A ex-modelo Pamela Genini, de 29 anos, voltou a ser vítima de um crime brutal na Itália. Durante a transferência de seu corpo para o local definitivo de sepultamento, familiares descobriram que o caixão havia sido violado e que a cabeça da jovem havia sido retirada.
O caso veio à tona na última segunda-feira (23), no cemitério de Strozza. Funcionários perceberam que o caixão não fechava corretamente e, ao abri-lo, constataram que o corpo havia sido decapitado.
De acordo com as autoridades, há indícios de que a violação ocorreu recentemente, já que foram encontrados parafusos soltos e silicone ainda fresco, usado para selar novamente o caixão. A suspeita é de que três ou quatro pessoas tenham participado da ação, embora a motivação ainda seja desconhecida.
O caso está sendo investigado pela promotoria de Bérgamo como profanação de cadáver e roubo, previstos no artigo 411 do código penal italiano. Os crimes que podem levar a penas de dois a sete anos, com agravantes a serem determinados pela Justiça pelo fato de o crime ter acontecido dentro do cemitério.

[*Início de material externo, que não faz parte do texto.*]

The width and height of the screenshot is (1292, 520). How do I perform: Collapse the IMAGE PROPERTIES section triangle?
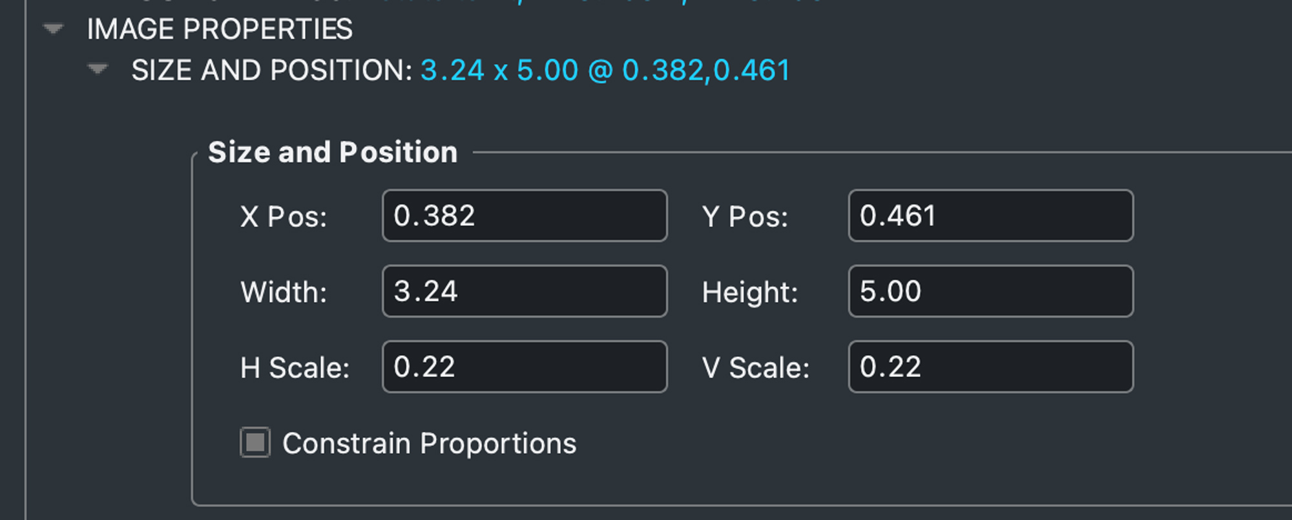[53, 29]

Pamela havia sido assassinada em outubro do ano passado, em Milão, supostamente pelo ex-namorado, Gianluca Soncin, de 52 anos. Segundo as investigações, ele não aceitava o fim do relacionamento e vinha perseguindo a vítima.

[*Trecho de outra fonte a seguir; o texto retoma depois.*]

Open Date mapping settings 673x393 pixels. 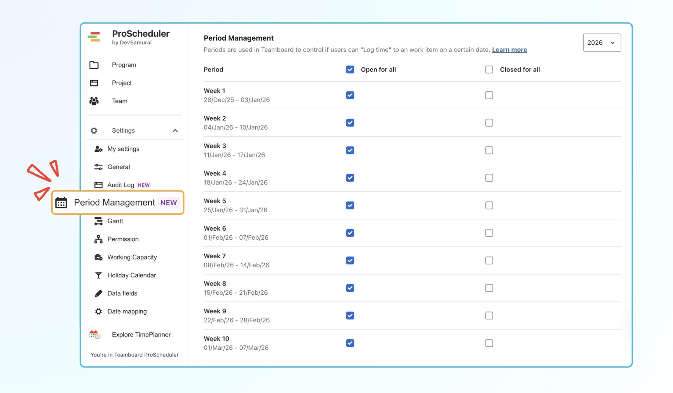(x=127, y=311)
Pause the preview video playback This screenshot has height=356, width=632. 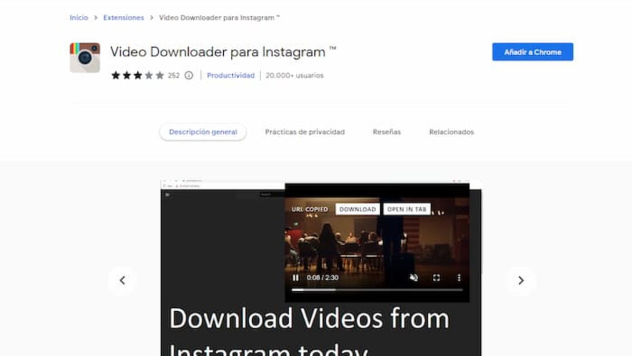coord(295,278)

A modelo foi atacada no próprio apartamento, chegando a ser esfaqueada mais de 20 vezes, inclusive na varanda do imóvel. Antes do crime, ela enviou mensagens a uma amiga pedindo ajuda: "Estou com medo. Esse cara é completamente louco… Não sei o que fazer".
De acordo com relatos, Pamela chegou a gritar por socorro enquanto era atacada. O suspeito teria entrado no imóvel com uma cópia das chaves e, após o crime, tentou tirar a própria vida, ferindo o pescoço com a mesma faca. Ele foi levado sob custódia ao Hospital Niguarda. Depois, ele foi encaminhado para a prisão de San Vittore, também em Milão, onde foi trancafiado numa solitária.